The Prefect Task Library
The Prefect community is a welcoming place for developers of all experience levels, and our task library is an excellent way to get involved with contributing to an open-source project. The large library enables new users to to tap into the power of the wider data ecosystem with minimal boilerplate, while still allowing more experienced users to build specialized workflows that represent custom data patterns. In this post, we take a peak under the hood of the Prefect task library in order to make contributing as straightforward as possible!
The Prefect task library is a constantly growing collection of pre-defined tasks that provide off-the-shelf functionality for working with a wide range of tools, ranging from shell script execution to Kubernetes Job management to sending tweets. A majority of the task library is community supported and thus opens the door for users who want to contribute new tasks or expand the functionality of existing tasks. Tasks in the task library are typically created with a specific goal in mind such as creating a Kubernetes Job with CreateNamespacedJob
or invoking an AWS lambda function with LambdaInvoke
.
Above is a table showcasing some of the tasks that have been contributed to the task library for interfacing with various tools and services that users have deemed useful. For a full list of tasks in the library and more information on how to use them visit the API reference documentation for the prefect.tasks
module.
Committing to Prefect’s task library is a safe place for new users to learn the ins and outs contributing to an open source project as well as a great way to assist in open source development! Developers from all skill levels are accepted in contributing to Prefect’s task library and we are more than happy to guide users through the process. The Prefect community is designed for collaboration opportunities for developers to discuss, implement, and maintain the growing list of Prefect integrations. Whether it’s in the Prefect Community Slack or directly on the GitHub repo, all community discussions happen in the open, visible to all.
There are a few key reasons why users contribute tasks to the task library:
- Gain experience contributing to an open source project
- Increase adoption for libraries, tools, and frameworks by making an easy route for users of Prefect to interact with them
- Allow for tasks to evolve with Prefect meaning that as paradigms and abstractions change in Prefect the task in the open source library will change with it
- Open up collaboration to thousands of other developers who could use your task (they might fix bugs in the task you weren’t aware of!)
Not to mention that we occasionally send Prefect swag to some of our open source contributors!
Task Library in Action
Just like any other Prefect task, tasks in the task library can be used by importing, initializing and adding them to your flow. The lifecycle of a task can be confusing for users who are not used to deferred computation, so for the sake of clarity let’s review the steps involved in getting a task into a Prefect flow and running it:
- Define: this is the first and most important step in a task’s lifecycle — defining what it does!
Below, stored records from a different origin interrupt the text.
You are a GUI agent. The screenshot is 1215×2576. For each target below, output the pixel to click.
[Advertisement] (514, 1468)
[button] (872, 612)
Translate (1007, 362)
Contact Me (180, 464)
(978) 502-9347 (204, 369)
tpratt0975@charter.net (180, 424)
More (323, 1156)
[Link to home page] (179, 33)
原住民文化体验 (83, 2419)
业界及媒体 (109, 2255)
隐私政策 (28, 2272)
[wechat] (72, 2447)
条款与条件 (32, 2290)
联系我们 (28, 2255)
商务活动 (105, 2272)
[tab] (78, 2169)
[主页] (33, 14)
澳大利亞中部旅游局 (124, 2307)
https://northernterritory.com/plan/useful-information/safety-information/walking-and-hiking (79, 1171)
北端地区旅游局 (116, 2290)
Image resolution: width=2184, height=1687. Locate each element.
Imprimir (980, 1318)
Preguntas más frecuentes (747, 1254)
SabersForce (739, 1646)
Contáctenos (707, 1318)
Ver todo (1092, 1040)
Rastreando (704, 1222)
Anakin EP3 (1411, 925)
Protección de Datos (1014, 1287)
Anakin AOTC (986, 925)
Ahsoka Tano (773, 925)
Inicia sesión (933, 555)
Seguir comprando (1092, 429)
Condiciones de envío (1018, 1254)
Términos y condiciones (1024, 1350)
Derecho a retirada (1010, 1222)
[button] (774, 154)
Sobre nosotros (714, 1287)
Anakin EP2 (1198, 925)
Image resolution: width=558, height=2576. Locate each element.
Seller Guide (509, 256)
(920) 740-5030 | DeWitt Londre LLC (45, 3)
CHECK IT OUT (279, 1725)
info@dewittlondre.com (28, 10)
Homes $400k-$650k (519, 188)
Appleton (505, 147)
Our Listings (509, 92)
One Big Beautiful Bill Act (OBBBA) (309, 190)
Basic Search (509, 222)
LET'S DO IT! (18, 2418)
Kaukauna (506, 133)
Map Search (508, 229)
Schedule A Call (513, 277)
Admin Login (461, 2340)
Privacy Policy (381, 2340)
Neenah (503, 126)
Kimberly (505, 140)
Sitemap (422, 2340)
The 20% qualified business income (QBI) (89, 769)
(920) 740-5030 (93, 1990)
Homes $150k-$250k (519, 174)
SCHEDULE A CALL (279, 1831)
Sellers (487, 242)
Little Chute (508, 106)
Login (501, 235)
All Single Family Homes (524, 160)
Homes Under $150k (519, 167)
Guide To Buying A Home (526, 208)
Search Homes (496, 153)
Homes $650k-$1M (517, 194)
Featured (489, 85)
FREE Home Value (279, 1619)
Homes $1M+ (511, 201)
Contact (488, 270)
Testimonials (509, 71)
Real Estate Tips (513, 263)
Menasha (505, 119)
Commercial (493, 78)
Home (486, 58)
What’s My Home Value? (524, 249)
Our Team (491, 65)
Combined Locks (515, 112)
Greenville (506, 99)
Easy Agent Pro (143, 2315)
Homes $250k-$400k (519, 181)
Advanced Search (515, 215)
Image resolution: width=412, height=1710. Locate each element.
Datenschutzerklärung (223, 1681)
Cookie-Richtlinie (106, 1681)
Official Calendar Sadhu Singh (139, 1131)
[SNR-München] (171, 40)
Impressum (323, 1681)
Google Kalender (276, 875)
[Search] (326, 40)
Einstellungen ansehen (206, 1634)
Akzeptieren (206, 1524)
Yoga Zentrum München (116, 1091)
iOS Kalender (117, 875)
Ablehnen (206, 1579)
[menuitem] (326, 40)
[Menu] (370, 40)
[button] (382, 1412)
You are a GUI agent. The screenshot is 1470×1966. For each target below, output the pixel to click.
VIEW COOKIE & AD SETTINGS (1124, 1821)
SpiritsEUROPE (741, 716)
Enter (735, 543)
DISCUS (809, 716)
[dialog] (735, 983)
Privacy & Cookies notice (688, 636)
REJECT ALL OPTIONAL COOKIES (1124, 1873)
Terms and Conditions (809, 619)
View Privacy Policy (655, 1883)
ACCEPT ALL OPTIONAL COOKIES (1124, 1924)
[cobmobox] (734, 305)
This is also the step that is most critical to contributors of a new task, and the one we will focus on for the rest of this post.
- Initialize: Users of your task will first need to initialize, or instantiate, the task definition into a
Task
instance. This is a common place to specify static configuration of your task — things like the task name, default values, etc. Note that all information provided at initialization must be known prior to running your flow. - Bind: Prefect tasks are most interesting when considered in relation to other tasks — these relationships are managed and tracked by a Prefect flow. There are two ways to bind a task to a flow: by “calling” the task (see examples below), or by using Prefect’s imperative API and explicitly adding the task to your flow object with its associated dependencies.
- Run: The goal of all of this is ultimately to run the task within the context of a flow. This is always handled for you when you call
flow.run
or a flow run is triggered via a Prefect backend, taking all triggers and state handler logic into account.
The popular @task
decorator handles steps 1 and 2 simultaneously: the function you decorate defines your task’s runtime logic, and all keywords passed into the decorator are used when initializing the task!
Most keyword arguments for tasks imported from the task library can either be set at initialization for reuse purposes or optionally set and overwritten when defining the flow.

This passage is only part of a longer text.